Task goal | Transcribe the records in full; omit images.

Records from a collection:

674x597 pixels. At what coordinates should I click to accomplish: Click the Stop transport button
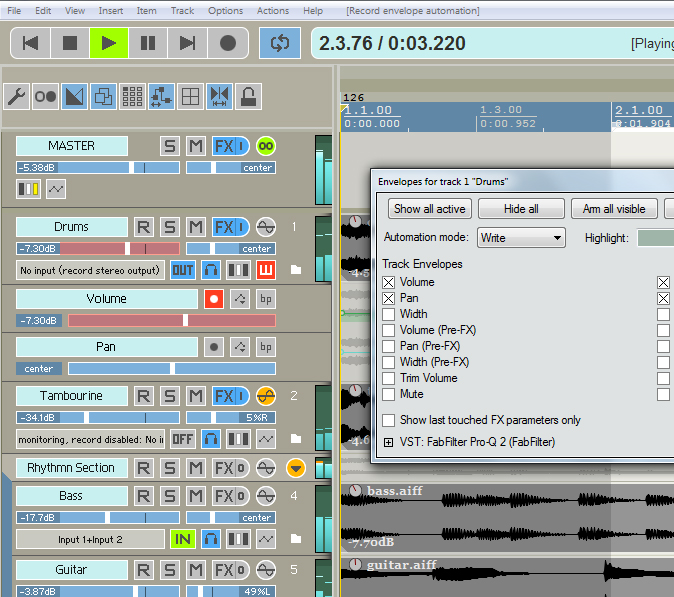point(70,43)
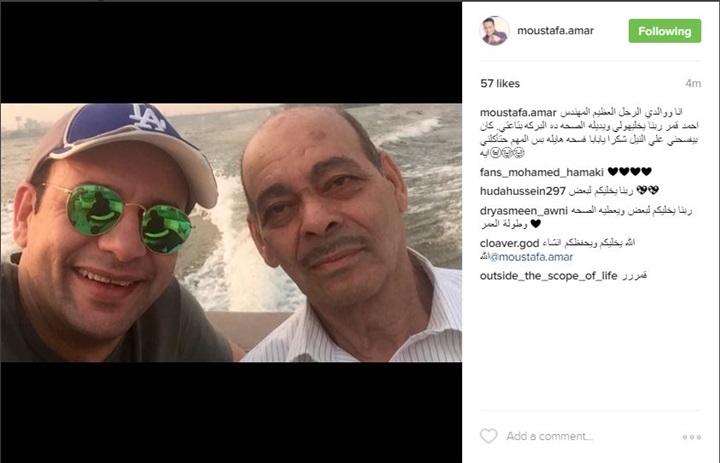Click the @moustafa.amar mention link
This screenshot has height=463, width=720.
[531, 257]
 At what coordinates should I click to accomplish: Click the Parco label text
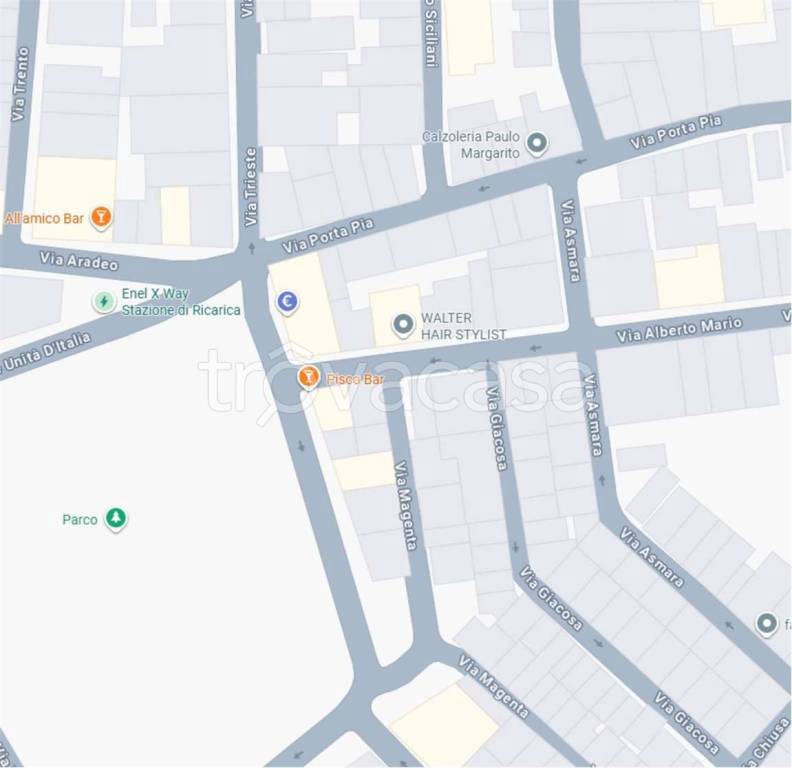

Task result |
674x597 pixels. At what coordinates should I click to accomplish: Click the Stop transport button
point(70,43)
Click the @moustafa.amar mention link
This screenshot has height=463, width=720.
[531, 257]
 At what coordinates should I click to accomplish: Click the Parco label text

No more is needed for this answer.